(Entries on target coordinates)
• • • • • • •
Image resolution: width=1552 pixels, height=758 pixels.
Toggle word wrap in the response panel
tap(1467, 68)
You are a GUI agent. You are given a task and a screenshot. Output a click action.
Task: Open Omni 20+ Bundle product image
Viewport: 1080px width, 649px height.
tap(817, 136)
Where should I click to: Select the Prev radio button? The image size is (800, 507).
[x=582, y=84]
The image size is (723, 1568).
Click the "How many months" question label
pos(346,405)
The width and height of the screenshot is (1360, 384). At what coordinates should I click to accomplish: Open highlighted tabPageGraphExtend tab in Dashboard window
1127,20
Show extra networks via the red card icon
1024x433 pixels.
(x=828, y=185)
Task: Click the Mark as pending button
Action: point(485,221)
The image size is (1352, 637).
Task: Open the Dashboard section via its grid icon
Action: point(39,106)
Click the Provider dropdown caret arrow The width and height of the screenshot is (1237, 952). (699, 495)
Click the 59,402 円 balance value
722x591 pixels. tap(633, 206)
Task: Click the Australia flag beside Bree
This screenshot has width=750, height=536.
• • • • • • •
• [What to do]:
Output the lines verbatim, covering the stretch from the line that contains "The image size is (723, 1568)." through the end of the records, with both ends included.

• [Answer in full]:
The image size is (723, 1568).
Click the "How many months" question label
pos(346,405)
The width and height of the screenshot is (1360, 384). At what coordinates should I click to accomplish: Open highlighted tabPageGraphExtend tab in Dashboard window
1127,20
Show extra networks via the red card icon
1024x433 pixels.
(x=828, y=185)
Task: Click the Mark as pending button
Action: point(485,221)
The image size is (1352, 637).
Task: Open the Dashboard section via its grid icon
Action: point(39,106)
Click the Provider dropdown caret arrow The width and height of the screenshot is (1237, 952). (699, 495)
Click the 59,402 円 balance value
722x591 pixels. tap(633, 206)
Task: Click the Australia flag beside Bree
This screenshot has width=750, height=536.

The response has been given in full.